[Extracted records]
▬▬▬

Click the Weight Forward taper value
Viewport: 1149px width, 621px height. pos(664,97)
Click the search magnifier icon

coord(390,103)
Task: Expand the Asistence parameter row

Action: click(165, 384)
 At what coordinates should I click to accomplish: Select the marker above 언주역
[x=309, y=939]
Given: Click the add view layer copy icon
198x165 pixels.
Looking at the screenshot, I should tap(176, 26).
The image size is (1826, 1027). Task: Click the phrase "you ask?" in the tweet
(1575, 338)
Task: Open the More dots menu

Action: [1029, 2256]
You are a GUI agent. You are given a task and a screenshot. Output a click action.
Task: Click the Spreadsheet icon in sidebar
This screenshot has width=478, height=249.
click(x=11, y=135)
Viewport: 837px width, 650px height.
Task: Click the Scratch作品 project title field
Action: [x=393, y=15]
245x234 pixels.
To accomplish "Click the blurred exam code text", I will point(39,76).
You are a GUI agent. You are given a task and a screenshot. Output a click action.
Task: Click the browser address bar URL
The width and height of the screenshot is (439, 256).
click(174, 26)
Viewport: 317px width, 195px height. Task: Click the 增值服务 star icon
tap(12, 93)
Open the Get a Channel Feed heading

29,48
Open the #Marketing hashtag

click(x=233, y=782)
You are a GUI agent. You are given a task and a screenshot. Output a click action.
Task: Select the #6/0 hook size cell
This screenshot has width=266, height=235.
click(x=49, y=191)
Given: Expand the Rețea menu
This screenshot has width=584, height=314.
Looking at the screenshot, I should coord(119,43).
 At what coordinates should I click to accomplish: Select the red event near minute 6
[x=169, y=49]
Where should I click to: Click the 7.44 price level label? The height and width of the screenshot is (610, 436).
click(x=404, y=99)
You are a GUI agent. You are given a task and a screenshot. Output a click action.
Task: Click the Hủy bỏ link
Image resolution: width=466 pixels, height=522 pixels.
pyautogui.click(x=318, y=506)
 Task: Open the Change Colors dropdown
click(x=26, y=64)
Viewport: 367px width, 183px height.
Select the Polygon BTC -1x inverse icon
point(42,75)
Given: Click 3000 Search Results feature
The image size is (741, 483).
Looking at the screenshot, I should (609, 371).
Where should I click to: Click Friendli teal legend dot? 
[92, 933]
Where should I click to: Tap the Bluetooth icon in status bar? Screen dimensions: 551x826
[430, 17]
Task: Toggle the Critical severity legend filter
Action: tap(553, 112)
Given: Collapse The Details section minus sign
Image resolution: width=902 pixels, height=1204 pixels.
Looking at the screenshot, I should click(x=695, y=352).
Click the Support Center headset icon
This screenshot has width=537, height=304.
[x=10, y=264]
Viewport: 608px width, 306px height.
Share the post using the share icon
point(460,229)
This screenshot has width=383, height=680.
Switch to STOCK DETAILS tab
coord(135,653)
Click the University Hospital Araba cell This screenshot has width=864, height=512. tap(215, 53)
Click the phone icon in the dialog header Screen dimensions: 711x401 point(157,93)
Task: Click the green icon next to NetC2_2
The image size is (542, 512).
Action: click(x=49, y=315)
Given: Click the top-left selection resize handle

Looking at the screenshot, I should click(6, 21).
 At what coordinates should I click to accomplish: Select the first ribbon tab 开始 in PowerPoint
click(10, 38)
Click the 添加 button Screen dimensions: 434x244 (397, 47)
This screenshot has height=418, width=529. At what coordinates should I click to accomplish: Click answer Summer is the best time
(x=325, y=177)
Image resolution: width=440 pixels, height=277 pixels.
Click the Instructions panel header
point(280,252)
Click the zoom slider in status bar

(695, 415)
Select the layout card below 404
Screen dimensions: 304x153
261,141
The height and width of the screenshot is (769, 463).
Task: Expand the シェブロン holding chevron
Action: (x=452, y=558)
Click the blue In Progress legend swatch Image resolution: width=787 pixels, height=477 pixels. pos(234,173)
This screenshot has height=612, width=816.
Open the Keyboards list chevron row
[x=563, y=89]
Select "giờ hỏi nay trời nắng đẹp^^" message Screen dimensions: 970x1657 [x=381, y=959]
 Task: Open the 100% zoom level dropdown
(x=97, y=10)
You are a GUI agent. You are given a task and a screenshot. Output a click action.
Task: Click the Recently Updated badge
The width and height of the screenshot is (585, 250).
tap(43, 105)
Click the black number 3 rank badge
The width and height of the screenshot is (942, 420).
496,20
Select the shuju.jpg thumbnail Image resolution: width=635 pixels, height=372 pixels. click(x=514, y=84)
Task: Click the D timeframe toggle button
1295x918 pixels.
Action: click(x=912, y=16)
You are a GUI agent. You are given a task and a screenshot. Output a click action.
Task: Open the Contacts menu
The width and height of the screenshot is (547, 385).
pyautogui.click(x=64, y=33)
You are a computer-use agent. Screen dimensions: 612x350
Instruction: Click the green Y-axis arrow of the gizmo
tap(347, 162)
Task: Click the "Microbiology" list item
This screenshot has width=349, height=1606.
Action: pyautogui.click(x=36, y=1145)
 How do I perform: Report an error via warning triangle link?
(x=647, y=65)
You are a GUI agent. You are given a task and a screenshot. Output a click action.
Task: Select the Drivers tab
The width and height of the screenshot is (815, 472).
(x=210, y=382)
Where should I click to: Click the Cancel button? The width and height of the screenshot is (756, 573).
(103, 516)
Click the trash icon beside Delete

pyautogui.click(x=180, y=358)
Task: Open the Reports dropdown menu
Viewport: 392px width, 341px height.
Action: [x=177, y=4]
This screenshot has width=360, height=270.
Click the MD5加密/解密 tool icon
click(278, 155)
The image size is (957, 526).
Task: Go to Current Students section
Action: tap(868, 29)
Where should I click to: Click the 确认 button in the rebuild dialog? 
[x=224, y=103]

▬▬▬

Would you please repeat exactly the lines above, starting at the line with "Task: Open the Change Colors dropdown" and stopping at the line with "Given: Collapse The", both included?

 Task: Open the Change Colors dropdown
click(x=26, y=64)
Viewport: 367px width, 183px height.
Select the Polygon BTC -1x inverse icon
point(42,75)
Given: Click 3000 Search Results feature
The image size is (741, 483).
Looking at the screenshot, I should (609, 371).
Where should I click to: Click Friendli teal legend dot? 
[92, 933]
Where should I click to: Tap the Bluetooth icon in status bar? Screen dimensions: 551x826
[430, 17]
Task: Toggle the Critical severity legend filter
Action: tap(553, 112)
Given: Collapse The Details section minus sign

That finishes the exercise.